Она едва успела умыться, когда раздался отчетливый стук в дверь. Девушка вытерла лицо и бросилась открывать. На пороге стоял Уорик, очаровательный, одетый по-королевски, в черный плащ и темно-фиолетовую шляпу.
— Ты готова?
— Да.
Он взял ее за руку и свел вниз по лестнице. В этот ранний час в таверне было тихо; какой-то пьяный дремал после ночных увеселений, положив голову на край стола.
Они вышли на солнечный свет. Перед дверью стояла карета, но Уорик предпочел пешком прогуляться по магазинам, стоявшим в ряд на улице.
— Куда мы идем?
— За покупками, — сказал он отрывисто.
Щедрость Уорика не вызывала сомнений, но он не разрешил Ондайн самой выбирать себе одежду. Целый день она кипела от ярости, потому что он стоял рядом и осматривал ее самым пристальным образом, пока портной хлопотал вокруг нее, примеряя рубашки, накидки, платья из шелка и бархата. Вскоре экзекуция закончилась. Часть платьев была готова, остальные должны были доставить позже в Северную Ламбрию.
Ночь они провели без приключений и на другой день отправились в дорогу. В конце путешествия Уорик сел в карету.

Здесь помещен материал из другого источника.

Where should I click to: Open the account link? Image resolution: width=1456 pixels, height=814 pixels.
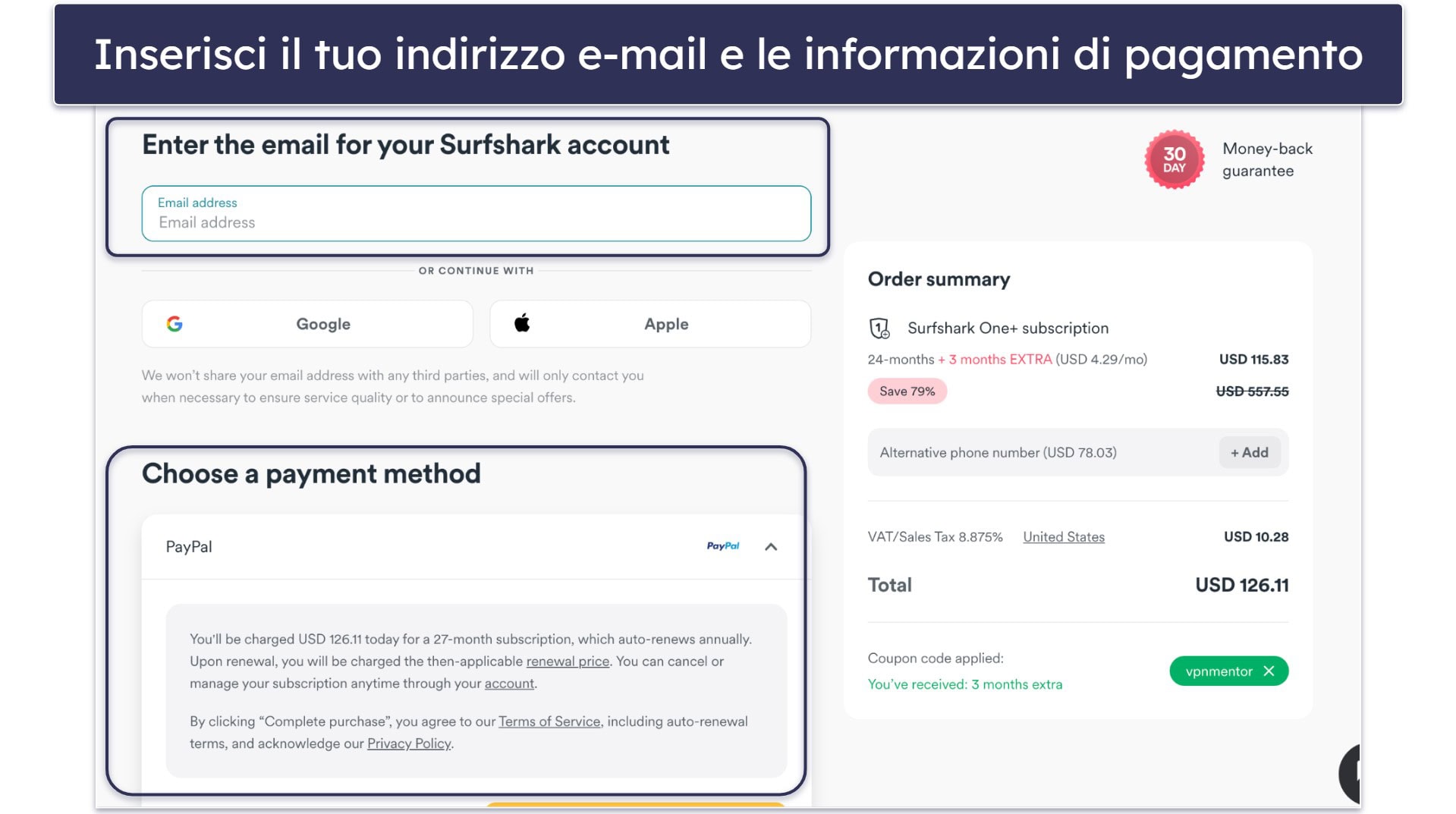(x=509, y=684)
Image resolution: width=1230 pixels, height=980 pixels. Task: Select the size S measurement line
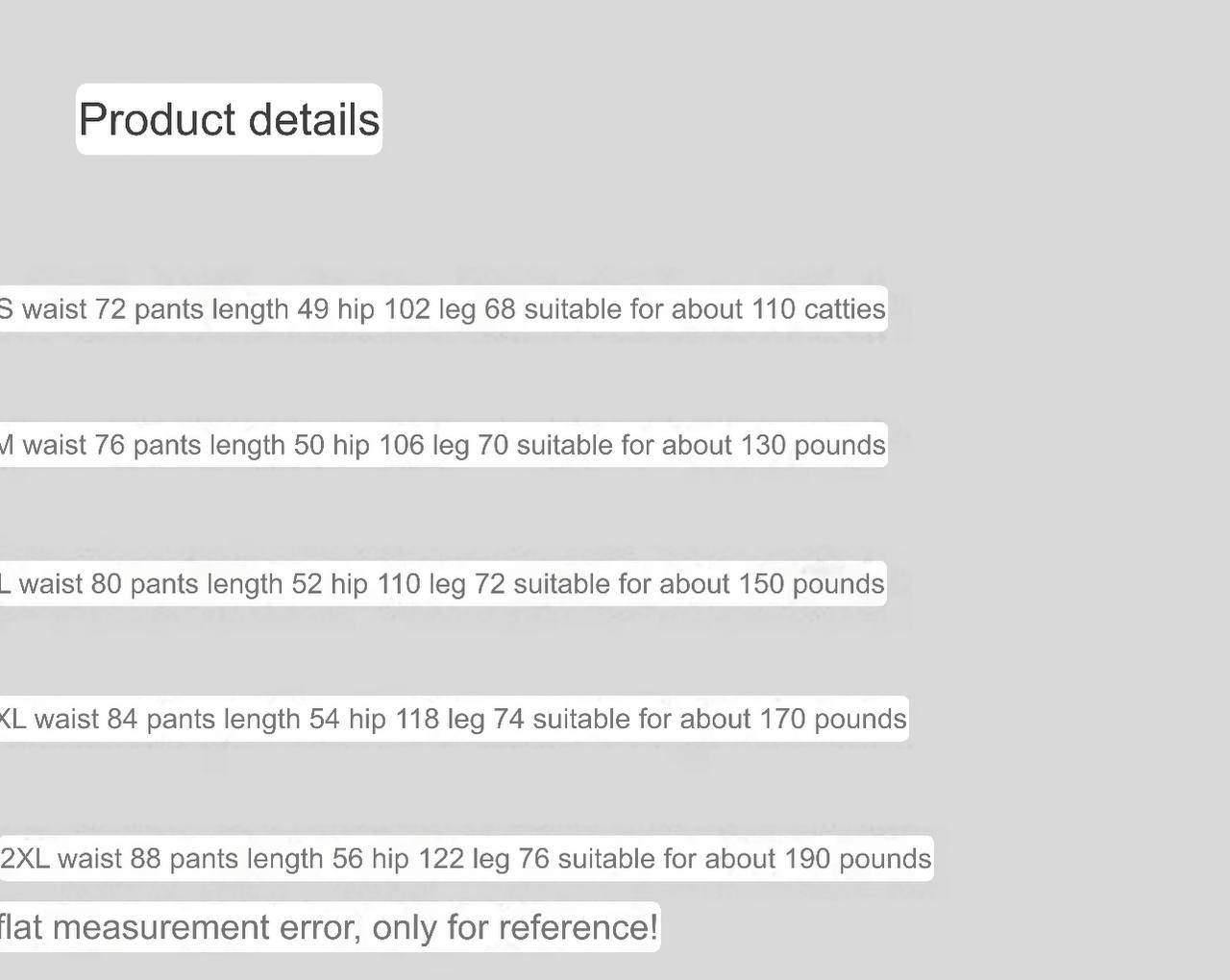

— Мы подъезжаем к поместью, — пояснил он. — Помни: мы встретились и обвенчались в Лондоне, твой отец — француз. У тебя нет приданого, так что, пожалуйста, постарайся быть любезной со слугами. Все должны поверить, что я женился по великой любви и потому не позаботился о приумножений собственного состояния. И если мои люди познакомятся с твоим язычком, обещаю, ты узнаешь, каким неуравновешенным я могу быть.
— Я уже давно это знаю! — выпалила Ондайн и покраснела. Он наградил ее одним из своих самых холодных предупреждающих взглядов.
— Графиня, я должен дать вам еще одно наставление. Мой сосед — лорд Хардгрейв. Мы всегда враждовали, и я прошу вас соблюдать осторожность при встрече с ним. Пожалуй, лучше совсем избегать этих встреч, если только вы не хотите, чтобы я избегал вас. Я не доверяю этому человеку.
Ондайн повернулась к Уорику; его руки были скрещены на груди, а глаза, напряженные от раздумий, устремлены куда-то вдаль.
— Не думаю, что мне понравится с ним встречаться.
— Никогда, никогда не оставайтесь с ним наедине. Вы поняли? Ондайн тихо вздохнула.
— Да.
Уорик приподнял штору.
— А вот и Четхэм. Мы подъезжаем. Девушка с любопытством посмотрела в окно.
Вдали показался огромный замок. К нему вели две дороги, вдоль которых раскинулись ухоженные сады. Каменное сооружение, украшенное арками и резными окнами, башенками и контрфорсами, казалось, касалось небес. Вокруг замка на склонах холмов и далеко на запад тянулись поля с травой, зеленой, как изумруд; на востоке темнел лес. Горы в пурпурном великолепии возвышались на севере. Поместье, больше похожее на королевский дворец, ошеломляло роскошью.
Заходящее солнце отражалось в окнах, которые то вспыхивали, то погружались во мрак. Ондайн вдруг испытала необъяснимый ужас, подумав, что скрывается за этим мраком.
Пустяки, успокоила она себя. Это — прекрасное поместье, почти дворец. Здесь, на севере, она беззаботно поживет и как следует обдумает план мести.
Муж крепко взял ее за руку. Он улыбался, поблескивая белыми зубами. В его дерзких глазах вспыхивали золотые искорки.
— Графиня, мы дома. И я надеюсь, моя любовь, вы покажете себя очаровательной хозяйкой дома.